Believe Experiences, Not Explanations

Believe Experiences, Not Explanations

My friend's friend suffered from migraines. The traditional healer told her that she had displeased the ancestors and needed to slaughter a sheep; when that didn't work, that she needed to buy two cows and let them loose in the river.

Sheep and cows are expensive; my friend's friend spent all the money she had to pay for them, then borrowed money she could never pay back from various people, including my friend, who didn't have much to spare.

Then she kept having migraines.

In my current social circles – and, I suspect, for most people reading this – it's acceptable not to believe that loosing two cows in a river will cure a migraine. But if we took a parallel situation in my own demographic, the reaction would be different.

Imagine: a person suffers from migraines, and goes to a psychiatrist who says that she has displeased her unconscious and needs weekly talk therapy for it. Therapy is expensive, and this person spends all their money on loosing their subconscious to the therapist three times a week. But it would not be acceptable, in my circles, to disbelieve that this is helpful or effective for this particular situation.

There's a kind of hidden causal chain here that might be worth making explicit:
1) person says they're having a particular experience,
2) person believes a certain explanation for that experience,
3) person tries a treatment, based on their explanation

If a given explanation is considered valid in a certain social circle, doubting the explanation (and therefore the treatment) is often, non-explicitly, seen as doubting the underlying experience. Which I think is conflating distinct and disconnected things.

I do think this instinct comes from a good place, and as a corrective to a bad tendency: the tendency to tell people that they're not really having the experiences they are. This is terrible! And common, and disproportionately implemented against certain types of people and not others. Bad, bad! Don't do this!

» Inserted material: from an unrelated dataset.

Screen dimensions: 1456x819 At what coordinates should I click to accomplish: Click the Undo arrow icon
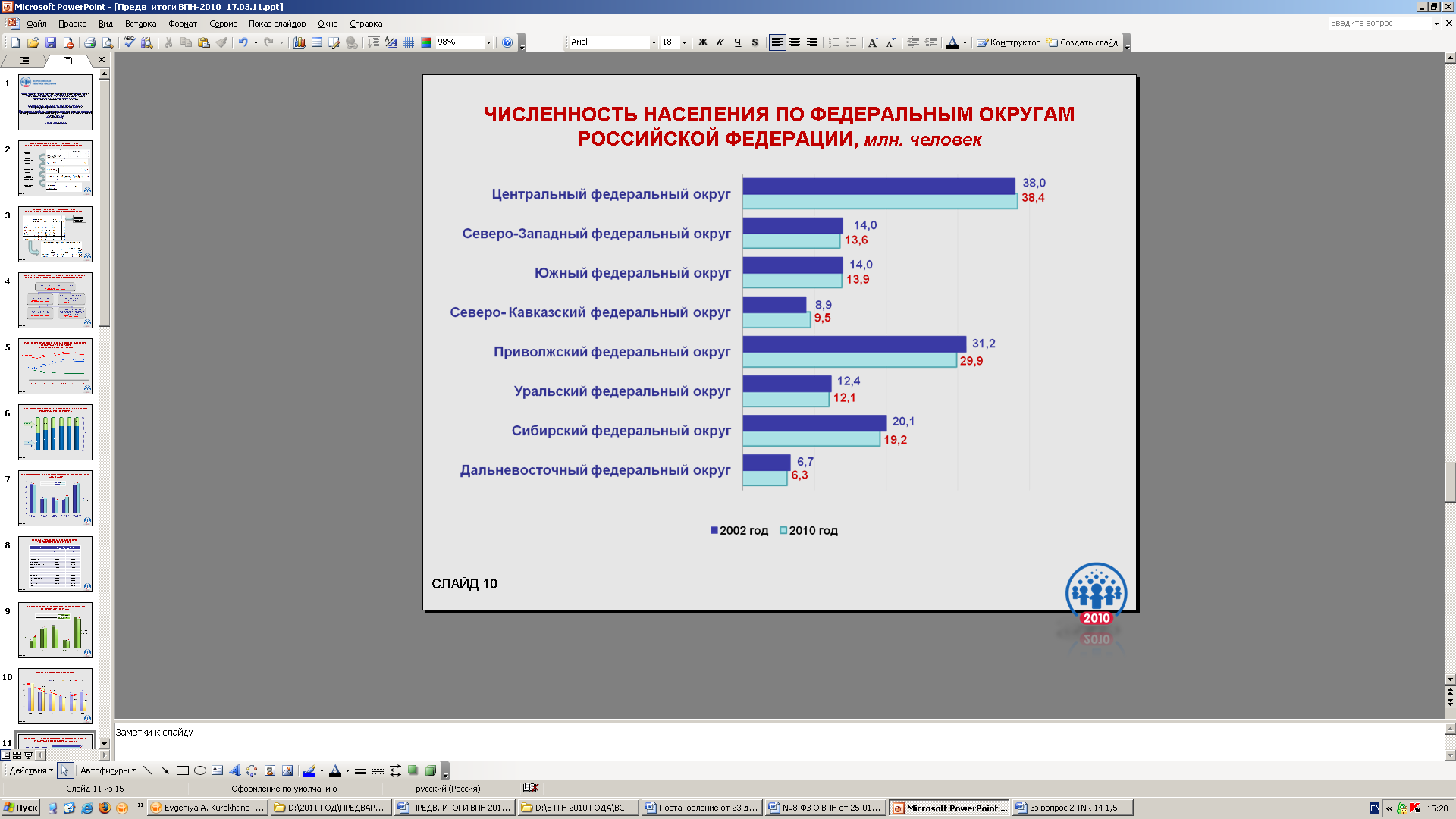(x=243, y=42)
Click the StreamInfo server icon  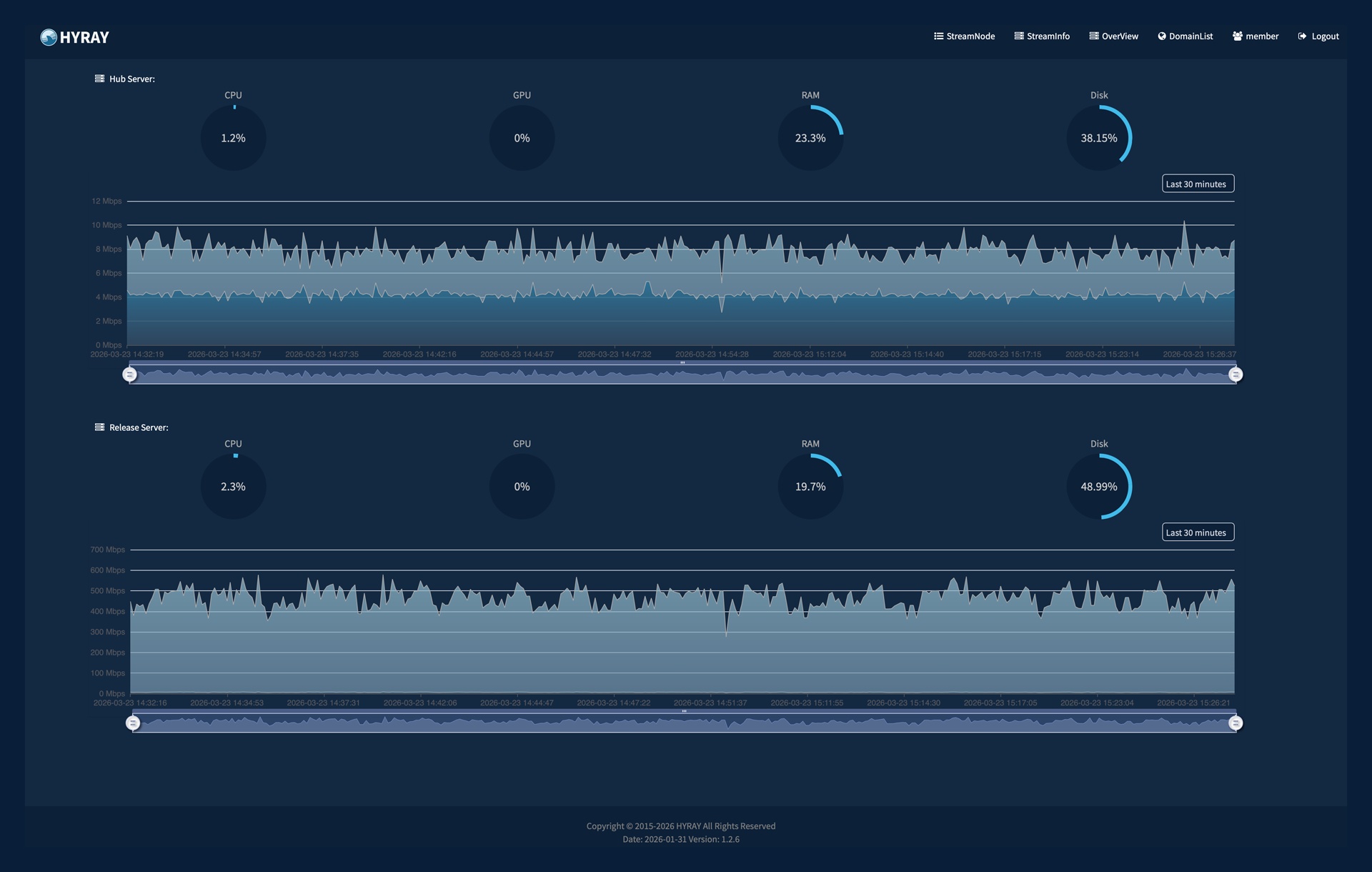tap(1019, 36)
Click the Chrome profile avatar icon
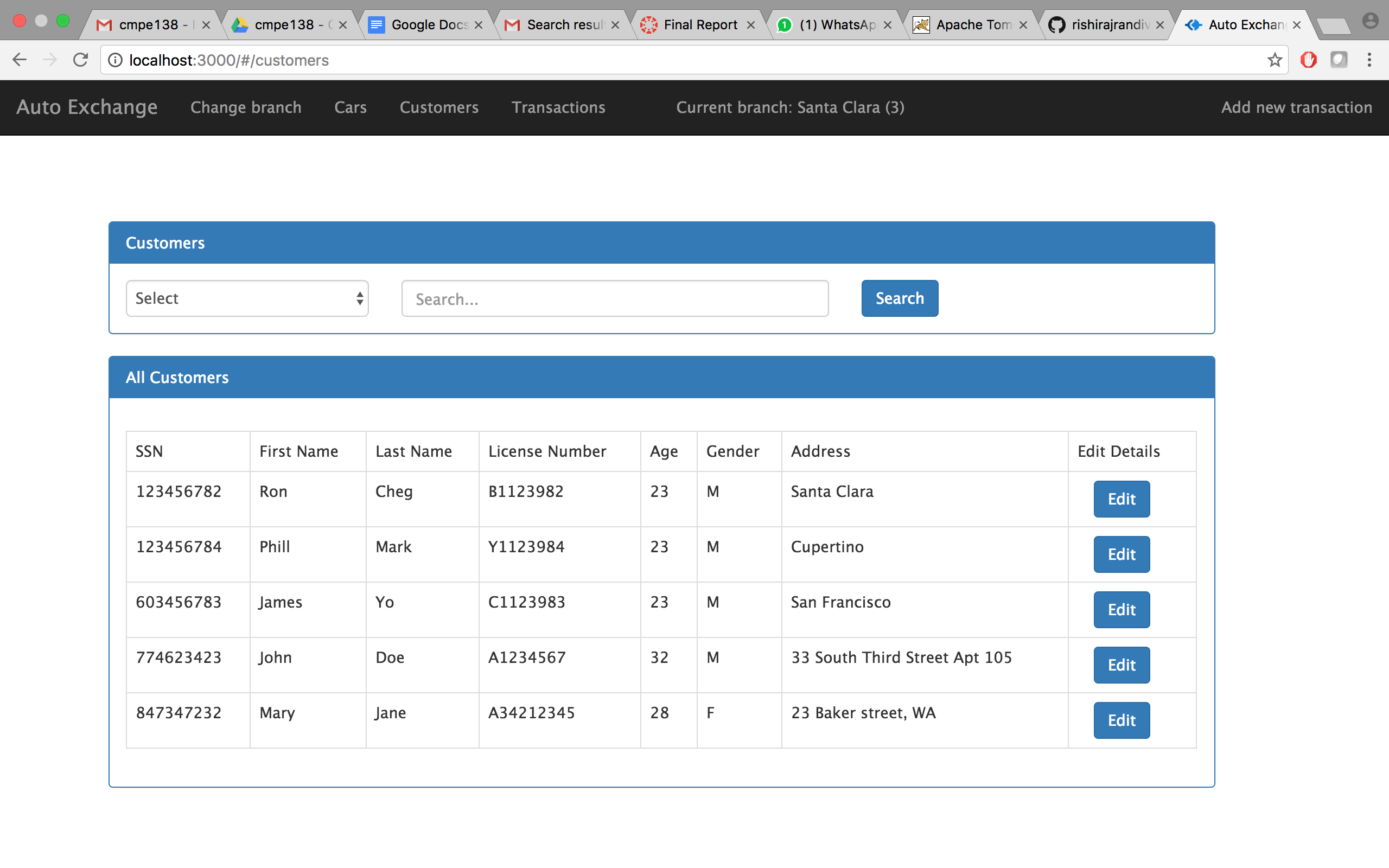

But experiences and explanations are separate things, and we have better reasons to think people understand their own experiences than that they reached the right explanations for those experiences. I think what we should be doing is believing people's experiences, but not necessarily their explanations for those experiences.

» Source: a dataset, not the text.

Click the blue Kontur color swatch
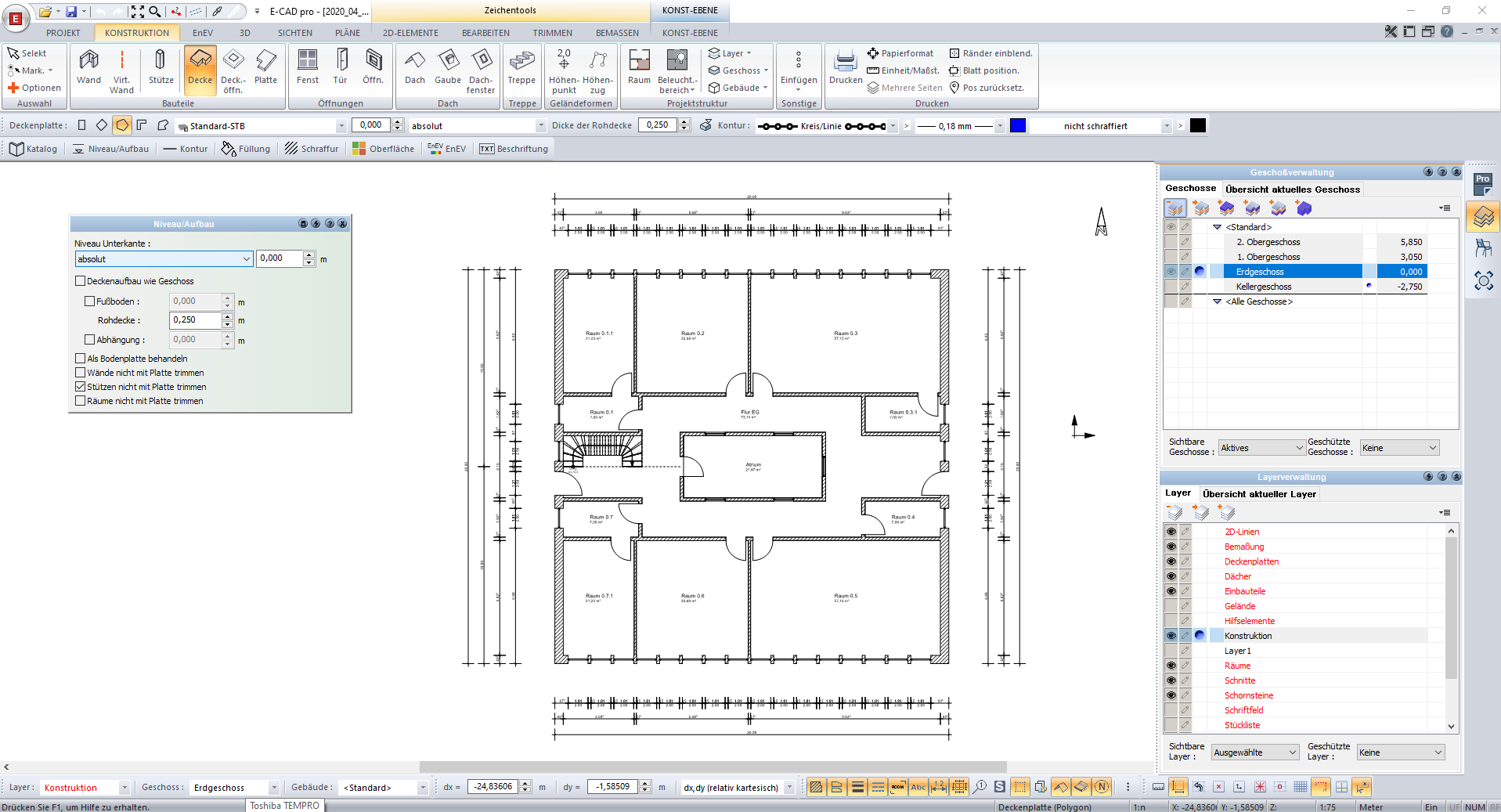Screen dimensions: 1501x812 1017,125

My intuition for not-always-believing people's explanations for their own experiences comes from a first-person source: namely, a lot of my explanations for my own experiences are bullshit. I have too-often realized, after much time and trouble, that my explanations for various things in my life were not very good, and that I was actually being prevented from solving my problems by having wrong explanations for what was causing them.

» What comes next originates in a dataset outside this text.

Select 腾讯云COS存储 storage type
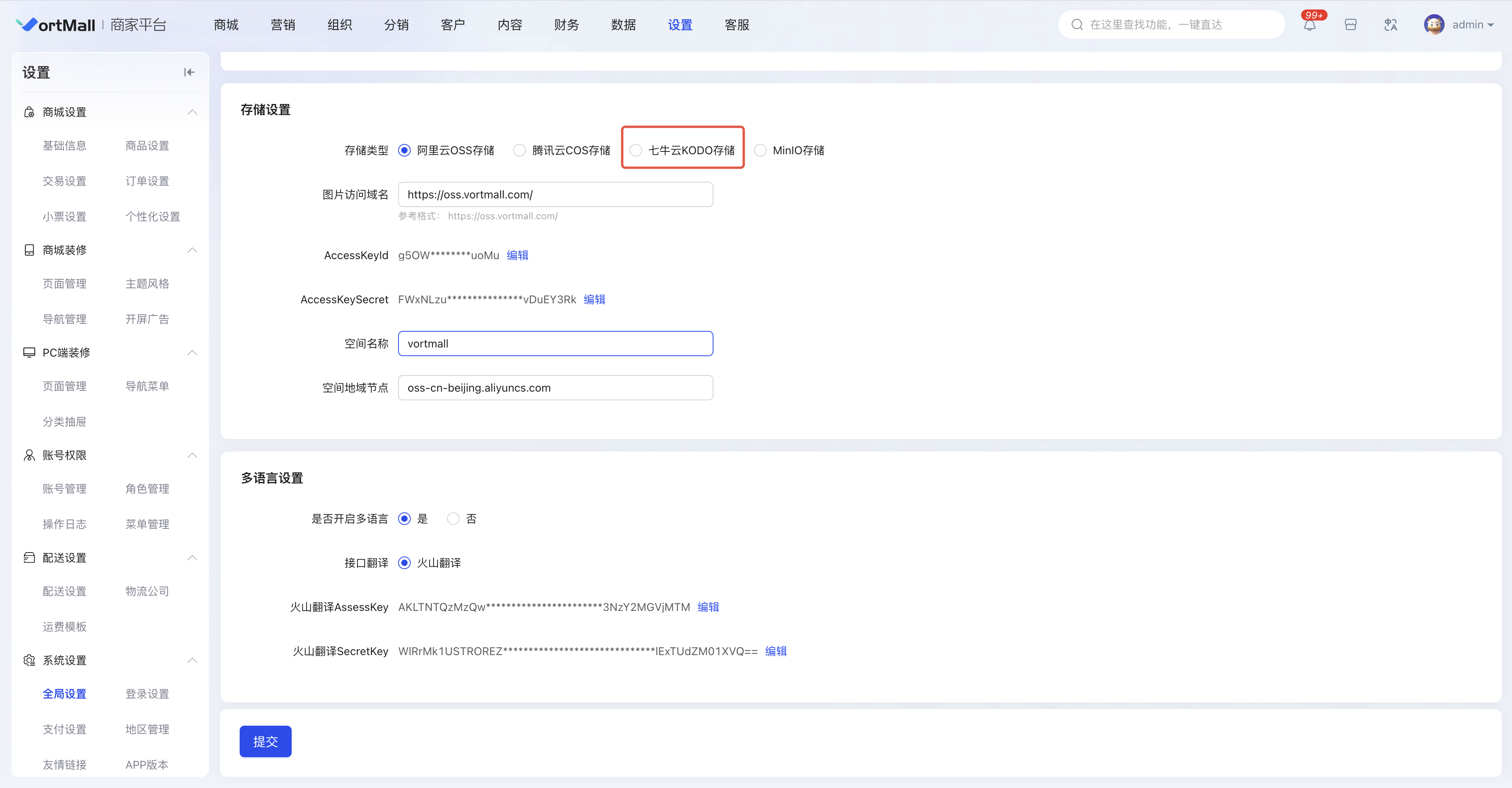This screenshot has width=1512, height=788. 520,150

An important caveat here: that someone might be wrong about what ails them doesn't mean you, specifically, are right about what ails them. And of course people have access to certain kinds of information about themselves that nobody else does; it could be that people are more credible judges of their own experiences than any other specific outsider, while still being wrong more often than right.

Another important caveat is that – to steal a certain kind of terminology for a moment – false beliefs can be "load bearing," holding up other parts of someone's heart/mind/spleen. My explanations for my experiences might not be true, but if they're coming out of pride or fear or defensiveness about other aspects of my life, the solution might not be as easy as clarifying why my explanations don't directly make sense.

There's no clear line from "believing people's experiences doesn't necessarily entail believing their explanations for their experiences" to what you should actually do about it. But I think it's still a distinction worth making.